Prior MRI research has shown reductions in the thickness of the cerebral cortex in patients diagnosed with psychiatric disorders (as compared with controls) – however the underlying neurobiology behind these structural changes remains unclear. In this study, researchers generated profiles of group differences in cortical thickness between cases and controls for ADHD, ASD, BD, MDD, OCD, and schizophrenia through a meta-analytic linear regression framework. First, they show that alterations in cortical thickness across many psychiatric disorders is shared. Simply put, regions of the cortex that were abnormally thinner in patients with one condition, were also thinner in the other conditions. This shared structural alteration, supports a transdiagnostic element in psychiatric disorders.

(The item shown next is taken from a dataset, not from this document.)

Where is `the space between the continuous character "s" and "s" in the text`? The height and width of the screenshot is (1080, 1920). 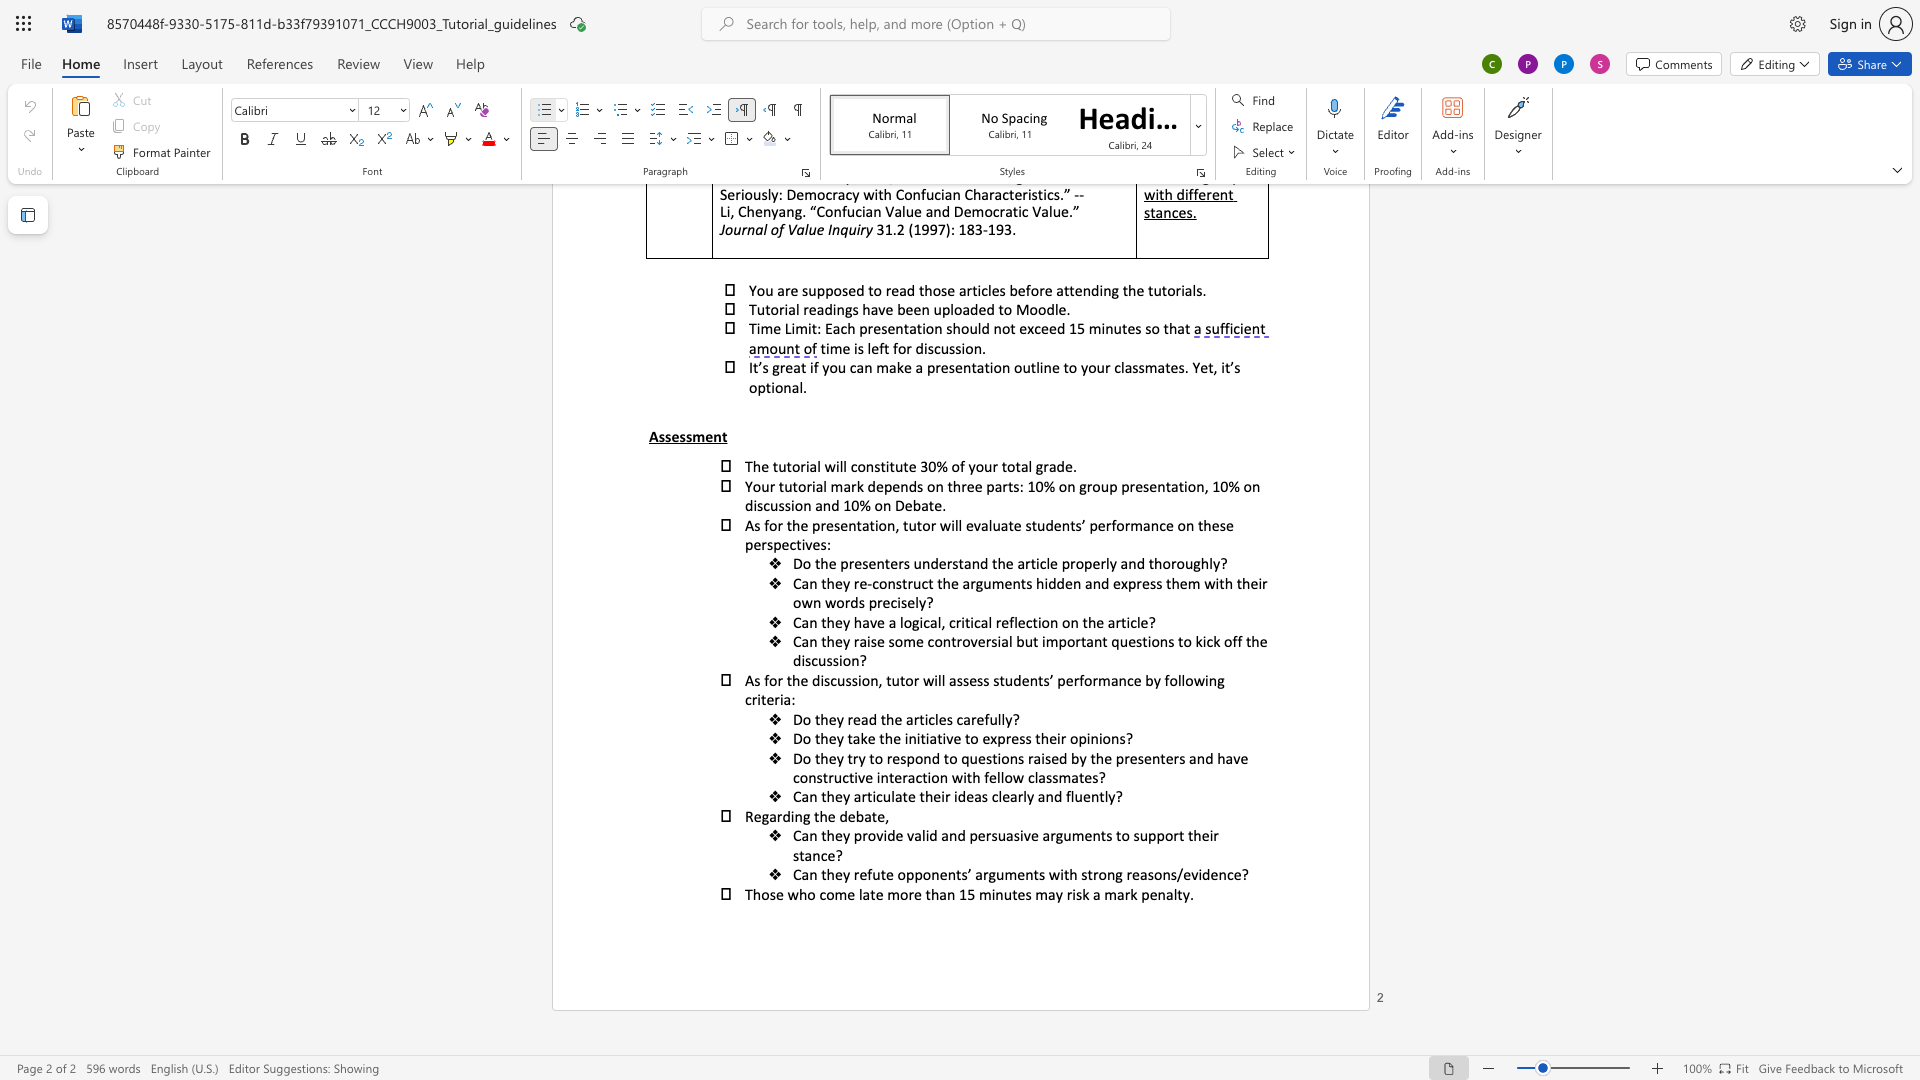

Next, they used a ‘virtual histology’ approach to implicate cell types and their biological processes that may underlie the observed differences in brain structure. By relating gradients of cortical thickness with gradients of cell-specific gene expression, they showed that regions of the cortex with greater dendritically enriched pyramidal cell expression are also regions that present with the greatest group differences in cortical thickness. Through whole genome co-expression networks, they reveal two clusters of genes enriched prenatally and postnatally that were associated with these changes. Taken together, these findings support the ‘two-hit’ hypothesis in schizophrenia (and generally in mental illness), whereby deviations in prenatal development confer a state of vulnerability and subsequent postnatal stressors/events result in clinical manifestation.
Dr. Yash Patel
Dr. Yash Patel performed this study as a PhD student in the laboratory of Dr. Tomas Paus at the University of Toronto. As first author of almost 300 authors listed, he was responsible for communication/organization between cohorts (facilitated through ENIGMA), data analysis and methods development. The study was co-designed with Dr. Tomas Paus (the senior corresponding author), and the virtual histology approach was developed in the Paus lab. Yash Patel is currently a post-doctoral fellow at the National Institutes of Mental Health.
Yash was supported by the Alexander Graham Bell Canadian Graduate Scholarship from the National Sciences and Engineering Research Council of Canada. The ENIGMA consortium is funded by the National Institutes of Health (NIH). Individual cohorts are supported by various international agencies, as reported in the original publication.